Hubo una época en la cual caminaba por los pasillos de mi juventud con el labio partido. No. No es que me metiera en peleas, que nunca me han venido, ni me irán. Es fácil ignorar lo que uno no pretende. No, no fue por eso, sino por la inmensa facilidad de coger infecciones que quedaban plasmadas de una forma perfecta en alguno de mis labios. Vamos, lo que es una pupa en el labio de toda la vida. Yo las odio, pero ellas me quieren con locura… Hoy en día, con la medicina moderna, duran menos de una semana si la pomada es buena. Antes, dos semanas no había quien te las quitara.
En una de mis épocas rebeldes, en aquel año de BUP que no usé la marcha que debía haber metido y quedé mal parado aún sin entenderlo, me rendí demasiado pronto en todos los aspectos de mi vida. No quiero evadir mi responsabilidad, pero recuerdo aquél profesor de manos castigadas por la tiza que me explicaba las integrales (o lo intentaba...), o aquél otro de bigote serio y mirada serena que explicaba filosofía como quien te habla de algo que no te interesa en absoluto... ni a él tampoco. Y de aquél llamado Isidoro, que hacía tan obvia la biología que te restaba puntos en aquellas preguntas que estaban mal en los exámenes. O aquella loca de pelo blanco a juego con su bata que fue a parar a mi instituto únicamente ese año y que resolvía sus propios ejercicios de física y química con sus propios errores y que hacía que yo no tuviera que hacerlos en casa.

==============================

• [Tu objetivo] Copia literalmente el fragmento del texto de estudio que empieza en "En una de mis" y termina en "hacerlos en casa.". Apóyate únicamente en el texto de estudio.

• [Datos proporcionados]

==============================

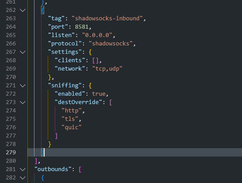
Task: Place cursor in "shadowsocks-inbound" tag value
Action: point(107,19)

==============================

• [Resultado obtenido]
En una de mis épocas rebeldes, en aquel año de BUP que no usé la marcha que debía haber metido y quedé mal parado aún sin entenderlo, me rendí demasiado pronto en todos los aspectos de mi vida. No quiero evadir mi responsabilidad, pero recuerdo aquél profesor de manos castigadas por la tiza que me explicaba las integrales (o lo intentaba...), o aquél otro de bigote serio y mirada serena que explicaba filosofía como quien te habla de algo que no te interesa en absoluto... ni a él tampoco. Y de aquél llamado Isidoro, que hacía tan obvia la biología que te restaba puntos en aquellas preguntas que estaban mal en los exámenes. O aquella loca de pelo blanco a juego con su bata que fue a parar a mi instituto únicamente ese año y que resolvía sus propios ejercicios de física y química con sus propios errores y que hacía que yo no tuviera que hacerlos en casa.